Back in 2012, London and New York based Shopa launched as a “social marketplace” where users were rewarded for promoting products they like. The company raised $1.4 million from Notion Capital and Octopus. Another in the arena is Shopcade, which has raised $4 million, or Nuji which raised $2 million. There’s something about these social shopping startups that European investors like – probably because of the early access to revenue models. Now another company plans to enter a similar space.
Favr.tt is a privately funded social shopping app for consumers and – in particular – social influencers that rewards them directly with cash when others click and buy on items they’ve linked to via affiliate links. What makes it stand out is its focus on mobile, via Android and iOS apps.
It launched quietly a couple of months ago but it’s now stepping on the gas.
Today London tech startup veteran Inmaculada Martinez has joined as CEO, alongside co-founder Matthew Woolf, CTO. Prior to Favr.tt, Martinez led a number of VC-backed startups to exit, such as Escape Velocity and Jutel Visual Radio Oulu, and she was the first employee at Moo.com. She’s also worked at Goldman Sachs, Cable & Wireless, and Nokia in its heyday.

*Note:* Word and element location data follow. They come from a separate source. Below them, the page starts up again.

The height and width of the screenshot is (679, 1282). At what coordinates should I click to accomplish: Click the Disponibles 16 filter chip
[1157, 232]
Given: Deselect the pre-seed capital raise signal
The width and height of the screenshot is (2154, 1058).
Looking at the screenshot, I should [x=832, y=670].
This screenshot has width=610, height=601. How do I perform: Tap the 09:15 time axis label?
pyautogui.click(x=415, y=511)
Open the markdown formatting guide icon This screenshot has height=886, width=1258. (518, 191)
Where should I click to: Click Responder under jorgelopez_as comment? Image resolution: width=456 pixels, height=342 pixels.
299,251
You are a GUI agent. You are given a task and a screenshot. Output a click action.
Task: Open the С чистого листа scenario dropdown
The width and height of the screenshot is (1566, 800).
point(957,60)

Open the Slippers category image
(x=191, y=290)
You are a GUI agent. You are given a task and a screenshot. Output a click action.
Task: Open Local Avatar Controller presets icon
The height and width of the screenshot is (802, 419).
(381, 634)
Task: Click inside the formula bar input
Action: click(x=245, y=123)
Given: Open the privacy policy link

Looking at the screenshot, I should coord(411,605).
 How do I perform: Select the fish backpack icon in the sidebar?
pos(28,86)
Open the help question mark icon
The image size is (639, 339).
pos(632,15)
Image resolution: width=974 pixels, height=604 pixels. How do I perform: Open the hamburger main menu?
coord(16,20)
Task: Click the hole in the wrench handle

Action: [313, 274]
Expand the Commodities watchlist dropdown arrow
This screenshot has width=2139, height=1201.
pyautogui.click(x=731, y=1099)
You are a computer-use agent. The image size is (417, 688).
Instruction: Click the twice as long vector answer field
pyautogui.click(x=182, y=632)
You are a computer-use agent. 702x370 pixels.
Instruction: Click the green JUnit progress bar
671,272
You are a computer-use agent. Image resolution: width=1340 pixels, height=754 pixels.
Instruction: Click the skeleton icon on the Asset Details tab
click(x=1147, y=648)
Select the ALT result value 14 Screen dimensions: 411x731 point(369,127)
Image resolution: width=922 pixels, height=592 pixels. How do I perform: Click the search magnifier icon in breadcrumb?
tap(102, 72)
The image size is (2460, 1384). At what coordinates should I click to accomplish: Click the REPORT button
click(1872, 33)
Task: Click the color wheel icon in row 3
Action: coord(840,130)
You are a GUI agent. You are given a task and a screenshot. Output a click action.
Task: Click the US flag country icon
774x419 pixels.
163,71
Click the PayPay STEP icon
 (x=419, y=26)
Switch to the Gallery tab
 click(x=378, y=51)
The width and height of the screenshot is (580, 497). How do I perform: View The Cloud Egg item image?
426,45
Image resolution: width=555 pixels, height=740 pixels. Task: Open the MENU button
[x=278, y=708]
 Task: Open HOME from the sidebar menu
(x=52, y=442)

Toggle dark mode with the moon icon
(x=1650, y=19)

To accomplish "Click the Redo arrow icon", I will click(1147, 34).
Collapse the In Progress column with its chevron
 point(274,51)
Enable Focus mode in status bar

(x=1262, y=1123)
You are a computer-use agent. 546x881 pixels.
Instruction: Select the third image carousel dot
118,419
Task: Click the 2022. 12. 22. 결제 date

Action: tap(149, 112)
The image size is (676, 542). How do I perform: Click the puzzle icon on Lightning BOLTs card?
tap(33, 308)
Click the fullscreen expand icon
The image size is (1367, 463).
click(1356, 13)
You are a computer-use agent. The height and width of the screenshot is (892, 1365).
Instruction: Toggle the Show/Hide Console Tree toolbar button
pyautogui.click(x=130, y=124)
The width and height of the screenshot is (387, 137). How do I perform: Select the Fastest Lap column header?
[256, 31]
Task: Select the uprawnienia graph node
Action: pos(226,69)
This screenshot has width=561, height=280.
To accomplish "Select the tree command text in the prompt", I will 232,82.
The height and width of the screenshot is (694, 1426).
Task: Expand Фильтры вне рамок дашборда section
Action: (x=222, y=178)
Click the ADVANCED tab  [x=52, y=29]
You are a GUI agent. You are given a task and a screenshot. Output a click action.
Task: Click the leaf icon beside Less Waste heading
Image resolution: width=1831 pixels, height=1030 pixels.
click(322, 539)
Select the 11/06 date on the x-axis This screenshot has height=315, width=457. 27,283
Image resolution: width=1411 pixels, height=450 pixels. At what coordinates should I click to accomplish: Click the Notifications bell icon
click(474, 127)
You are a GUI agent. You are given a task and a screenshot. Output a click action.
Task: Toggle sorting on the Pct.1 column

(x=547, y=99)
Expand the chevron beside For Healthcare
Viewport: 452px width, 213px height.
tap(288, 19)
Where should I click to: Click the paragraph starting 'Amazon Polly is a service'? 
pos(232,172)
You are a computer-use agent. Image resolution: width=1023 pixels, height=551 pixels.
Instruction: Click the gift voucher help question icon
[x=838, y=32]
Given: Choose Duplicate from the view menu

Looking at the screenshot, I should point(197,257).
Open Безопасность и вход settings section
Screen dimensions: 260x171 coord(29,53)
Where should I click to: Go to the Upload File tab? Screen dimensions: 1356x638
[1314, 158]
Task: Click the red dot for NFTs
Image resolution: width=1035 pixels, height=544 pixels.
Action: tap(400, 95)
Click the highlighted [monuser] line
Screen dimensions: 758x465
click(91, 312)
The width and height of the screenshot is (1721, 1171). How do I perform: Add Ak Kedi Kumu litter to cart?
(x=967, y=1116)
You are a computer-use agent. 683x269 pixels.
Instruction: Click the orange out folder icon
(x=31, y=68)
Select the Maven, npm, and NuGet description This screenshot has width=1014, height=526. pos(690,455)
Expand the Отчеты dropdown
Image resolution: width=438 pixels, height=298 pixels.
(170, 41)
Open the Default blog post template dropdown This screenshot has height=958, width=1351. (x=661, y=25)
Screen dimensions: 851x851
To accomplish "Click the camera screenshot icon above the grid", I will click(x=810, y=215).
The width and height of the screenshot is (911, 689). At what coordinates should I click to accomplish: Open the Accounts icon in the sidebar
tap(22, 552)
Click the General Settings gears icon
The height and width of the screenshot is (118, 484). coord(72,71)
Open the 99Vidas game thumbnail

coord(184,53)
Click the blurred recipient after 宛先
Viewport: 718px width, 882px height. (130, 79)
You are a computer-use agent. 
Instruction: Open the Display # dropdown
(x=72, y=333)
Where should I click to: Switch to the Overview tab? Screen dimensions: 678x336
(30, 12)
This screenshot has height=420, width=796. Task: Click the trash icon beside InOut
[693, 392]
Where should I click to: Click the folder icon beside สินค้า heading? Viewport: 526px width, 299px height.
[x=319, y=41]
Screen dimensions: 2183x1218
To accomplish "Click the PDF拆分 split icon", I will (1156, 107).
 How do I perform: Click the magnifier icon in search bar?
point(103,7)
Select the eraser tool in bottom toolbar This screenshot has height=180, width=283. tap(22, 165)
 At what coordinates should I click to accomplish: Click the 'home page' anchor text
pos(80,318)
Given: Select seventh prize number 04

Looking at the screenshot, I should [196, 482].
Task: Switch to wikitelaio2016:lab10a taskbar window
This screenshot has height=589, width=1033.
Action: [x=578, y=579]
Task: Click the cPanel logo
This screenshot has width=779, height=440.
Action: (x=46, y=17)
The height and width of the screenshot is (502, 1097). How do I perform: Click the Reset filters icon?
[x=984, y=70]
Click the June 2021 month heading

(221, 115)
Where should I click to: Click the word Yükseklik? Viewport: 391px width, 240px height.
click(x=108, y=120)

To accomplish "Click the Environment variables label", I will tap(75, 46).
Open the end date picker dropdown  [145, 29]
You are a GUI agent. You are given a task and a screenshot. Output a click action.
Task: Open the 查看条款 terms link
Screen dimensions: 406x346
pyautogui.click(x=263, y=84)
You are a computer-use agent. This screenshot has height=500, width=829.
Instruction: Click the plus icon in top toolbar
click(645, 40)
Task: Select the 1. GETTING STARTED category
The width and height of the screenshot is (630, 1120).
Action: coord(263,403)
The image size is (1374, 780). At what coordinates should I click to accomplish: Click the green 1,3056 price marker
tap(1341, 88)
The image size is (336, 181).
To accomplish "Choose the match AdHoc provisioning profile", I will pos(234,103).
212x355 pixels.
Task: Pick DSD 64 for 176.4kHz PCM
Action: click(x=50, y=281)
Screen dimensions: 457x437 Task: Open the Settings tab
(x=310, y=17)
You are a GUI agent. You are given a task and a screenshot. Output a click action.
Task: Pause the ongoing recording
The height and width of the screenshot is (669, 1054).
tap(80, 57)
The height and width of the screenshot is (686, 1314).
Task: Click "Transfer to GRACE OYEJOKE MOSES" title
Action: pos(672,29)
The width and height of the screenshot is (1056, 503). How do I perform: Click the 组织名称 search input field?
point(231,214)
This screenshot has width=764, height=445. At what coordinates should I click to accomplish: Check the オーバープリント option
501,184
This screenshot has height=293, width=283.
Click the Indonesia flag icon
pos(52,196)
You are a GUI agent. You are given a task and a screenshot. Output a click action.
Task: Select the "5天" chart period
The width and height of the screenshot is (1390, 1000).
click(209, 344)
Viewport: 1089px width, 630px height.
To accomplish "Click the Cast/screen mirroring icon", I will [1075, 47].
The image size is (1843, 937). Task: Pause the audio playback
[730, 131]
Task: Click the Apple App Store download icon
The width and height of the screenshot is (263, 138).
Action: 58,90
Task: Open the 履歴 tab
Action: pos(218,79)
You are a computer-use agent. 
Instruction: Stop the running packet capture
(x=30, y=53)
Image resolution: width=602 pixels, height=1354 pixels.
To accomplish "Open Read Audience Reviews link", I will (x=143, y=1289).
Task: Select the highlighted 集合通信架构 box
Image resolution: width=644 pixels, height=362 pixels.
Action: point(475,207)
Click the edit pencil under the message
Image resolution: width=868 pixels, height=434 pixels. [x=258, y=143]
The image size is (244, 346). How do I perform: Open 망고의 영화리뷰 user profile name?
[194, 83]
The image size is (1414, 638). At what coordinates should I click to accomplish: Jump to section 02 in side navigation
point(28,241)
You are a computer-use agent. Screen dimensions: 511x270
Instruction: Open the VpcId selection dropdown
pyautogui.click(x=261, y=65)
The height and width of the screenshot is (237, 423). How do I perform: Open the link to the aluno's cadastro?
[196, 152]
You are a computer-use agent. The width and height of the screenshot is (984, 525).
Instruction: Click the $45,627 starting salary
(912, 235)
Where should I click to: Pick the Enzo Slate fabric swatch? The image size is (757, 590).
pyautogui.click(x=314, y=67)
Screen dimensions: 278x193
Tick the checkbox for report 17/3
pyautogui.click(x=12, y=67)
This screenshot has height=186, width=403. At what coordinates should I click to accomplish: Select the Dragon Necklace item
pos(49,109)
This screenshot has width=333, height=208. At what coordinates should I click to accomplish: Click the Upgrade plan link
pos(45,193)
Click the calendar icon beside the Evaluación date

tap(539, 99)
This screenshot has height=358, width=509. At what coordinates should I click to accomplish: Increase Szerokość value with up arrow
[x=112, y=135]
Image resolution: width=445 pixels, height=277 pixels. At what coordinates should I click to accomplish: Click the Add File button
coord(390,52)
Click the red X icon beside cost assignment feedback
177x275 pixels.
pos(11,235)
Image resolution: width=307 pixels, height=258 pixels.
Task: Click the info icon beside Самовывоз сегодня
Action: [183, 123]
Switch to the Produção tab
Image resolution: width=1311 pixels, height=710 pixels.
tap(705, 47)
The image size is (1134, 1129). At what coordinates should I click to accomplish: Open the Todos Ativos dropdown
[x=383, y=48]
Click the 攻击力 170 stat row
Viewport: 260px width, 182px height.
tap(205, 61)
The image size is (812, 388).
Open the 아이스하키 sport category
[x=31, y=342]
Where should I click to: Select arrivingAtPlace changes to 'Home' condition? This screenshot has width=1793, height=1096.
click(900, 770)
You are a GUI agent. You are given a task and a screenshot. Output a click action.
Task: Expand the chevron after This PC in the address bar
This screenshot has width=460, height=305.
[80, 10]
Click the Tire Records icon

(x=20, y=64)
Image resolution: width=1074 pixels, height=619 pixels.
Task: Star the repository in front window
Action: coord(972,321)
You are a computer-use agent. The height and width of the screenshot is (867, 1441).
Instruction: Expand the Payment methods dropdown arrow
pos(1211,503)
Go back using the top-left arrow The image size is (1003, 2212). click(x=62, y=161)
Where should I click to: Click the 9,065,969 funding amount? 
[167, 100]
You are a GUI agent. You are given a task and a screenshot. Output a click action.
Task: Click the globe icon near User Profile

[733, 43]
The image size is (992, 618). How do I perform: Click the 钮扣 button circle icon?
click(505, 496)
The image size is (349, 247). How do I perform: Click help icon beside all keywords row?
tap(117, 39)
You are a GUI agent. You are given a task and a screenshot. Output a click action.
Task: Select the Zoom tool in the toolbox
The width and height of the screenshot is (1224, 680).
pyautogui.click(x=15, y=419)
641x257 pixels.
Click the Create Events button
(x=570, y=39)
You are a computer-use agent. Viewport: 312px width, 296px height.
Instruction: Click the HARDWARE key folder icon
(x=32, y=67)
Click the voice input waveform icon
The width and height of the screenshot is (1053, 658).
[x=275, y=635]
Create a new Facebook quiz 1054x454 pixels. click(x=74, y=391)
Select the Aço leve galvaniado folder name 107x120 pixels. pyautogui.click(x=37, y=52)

Favr.tt’s graph database matches people with products, and rewards users’ social influence with cash-back commissions. Whereas a user would have to sign up to an affiliate scheme to share an affiliate link, with Favr.tt, a user just searches for a product and Favr.tt brings them back to the affiliate link, which is linked to their account. When they share it, any sale commission is credited directly to their bank account.
The company now plans to raise further funding with a view to launching in the US, the idea being to turn social media into one big affiliate marketing marketplace, effectively turning it from a B2B proposition into a consumer-facing phenomenon.
”If you are Skimlinks your clients are big publisher sites, but for us our client is Facebook and Twitter,” Martinez tells me. “This is where our users publish the opportunities, as we are 100% user generated content.”
In the parlance of the trade, it “monetises peer-2-many” recommendations and may well amplify social influence for brands. That’s assuming it doesn’t get sullied by the usual problems with spammy affiliate marketing.
Favr.tt competes in two ways with existing businesses.
First is the “cash-back payments to consumers” model, where catalogue-style discounted outlets such as Quidco give you money back on in-store spending — but only on a store-by-store basis. There are also cash-back credit cards.
Another model is companies that might pay you a few cents when you search for a flight on a search engine with affiliate deals.
But with Favr.tt users get cash sent to their PayPal accounts from any purchase, or any purchase made by others who click their social shopping links.
This taps into users who also recommend things on social media. There are differences between all these social shopping sites, however.
“We are taking payments on shopa so it’s much more of a marketplace than the guys at favr.tt which is affiliate based,” says Peter Janes, founder and CEO of Shopa.